Chances are you’ve heard of the term “IOLTA account,” likely in reference to your or your firm’s client trust account. Still, you might not precisely know what makes an IOLTA account different from a regular checking account or how it operates. IOLTA stands for Interest on Lawyers’ Trust Accounts, and IOLTA programs exist in every US jurisdiction. In 45 states, the District of Columbia and Puerto Rico, participation in IOLTA is mandatory for all lawyers who hold client funds. Lawyers in Alaska, Kansas, Nebraska, Wyoming, and Virginia also participate in IOLTA unless they’ve chosen to opt-out. It is important to note that each jurisdiction’s IOLTA program operates on an independent basis, and the rules, accounting requirements, and operating procedures can vary from jurisdiction to jurisdiction. Lawyers who are licensed to practice in multiple jurisdictions should make sure they are familiar with and understand the rules pertaining to IOLTA accounts in each jurisdiction they are licensed.

REQUIRED WORK | Continue the passage on IOLTA accounts from the point where it ends.

PROVIDED DATA |
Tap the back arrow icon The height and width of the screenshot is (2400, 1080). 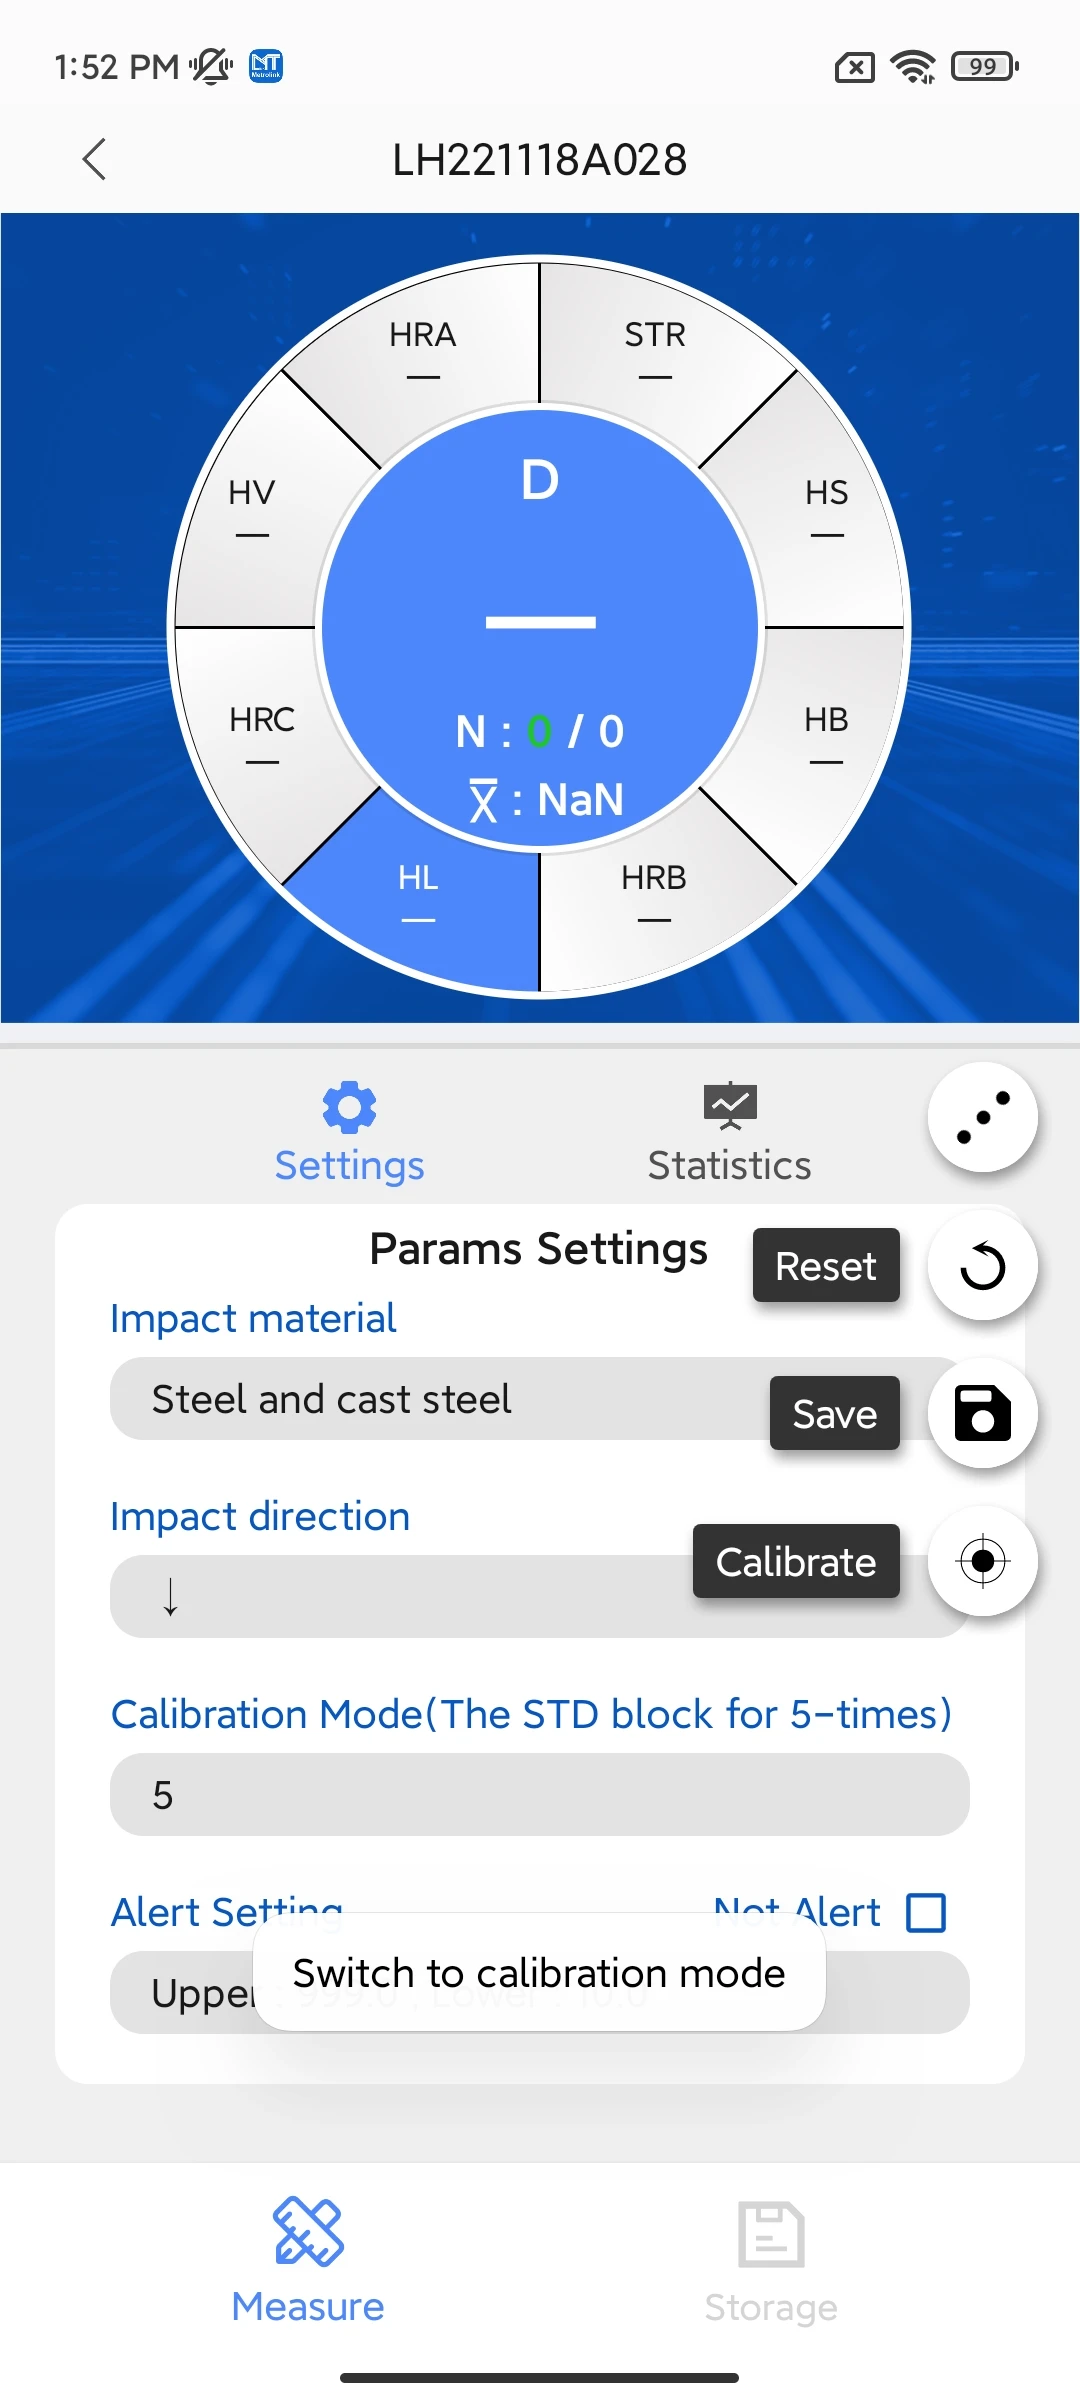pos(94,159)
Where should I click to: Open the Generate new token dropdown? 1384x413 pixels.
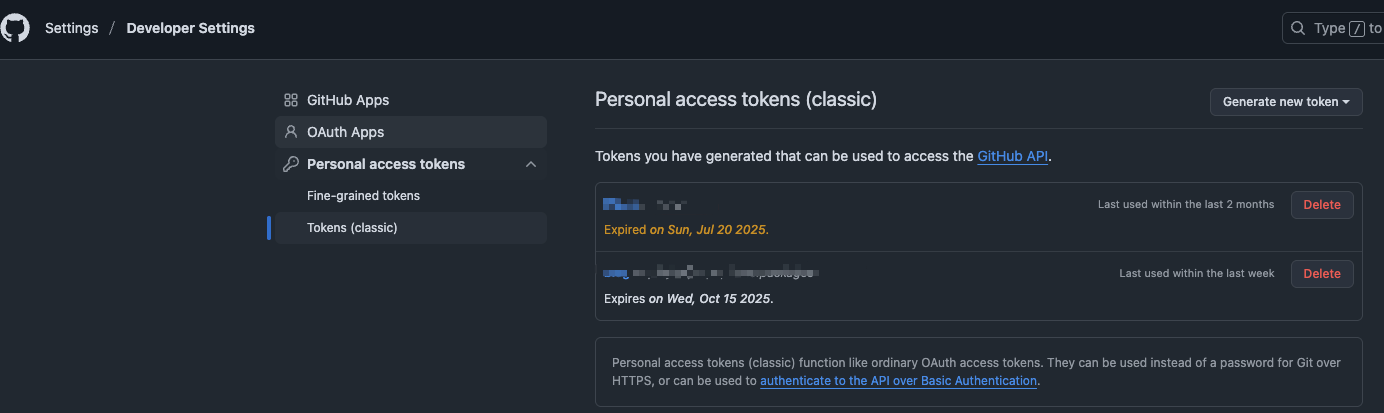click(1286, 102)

RESPONSE TO THE EXERCISE |
At its basis, IOLTA is a method of raising money for charitable causes, primarily legal aid programs that provide services to persons with low or no income. IOLTA came about after federal banking laws were changed to allow some client trust accounts to bear interest. When a lawyer holds a nominal amount of money for a client on a short-term basis, the money is traditionally deposited into a trust account that consists of the pooled or combined funds of the lawyer’s clients. Before IOLTA, these trust accounts earned no interest, as ethics rules prohibit a lawyer from deriving any benefit from funds belonging to their clients. With the creation of IOLTA programs, these accounts are permitted to earn interest, which the bank forwards to the jurisdiction’s IOLTA program, who then uses the money to fund charitable causes. IOLTA accounts allow the lawyer to fulfill their ethical and fiduciary duty to place client funds in a secure account that is accessible on-demand while generating an income for legal aid services. Because the income is derived from short-term or nominal client funds that cannot earn net interest for the client and cannot be ethically retained by the lawyer, the income derived is of no cost or loss to the client or lawyer. Additionally, due to the charitable nature of IOLTA accounts, some banks offer a higher-than-average interest rate and have agreed to waive or reduce fees on IOLTA accounts.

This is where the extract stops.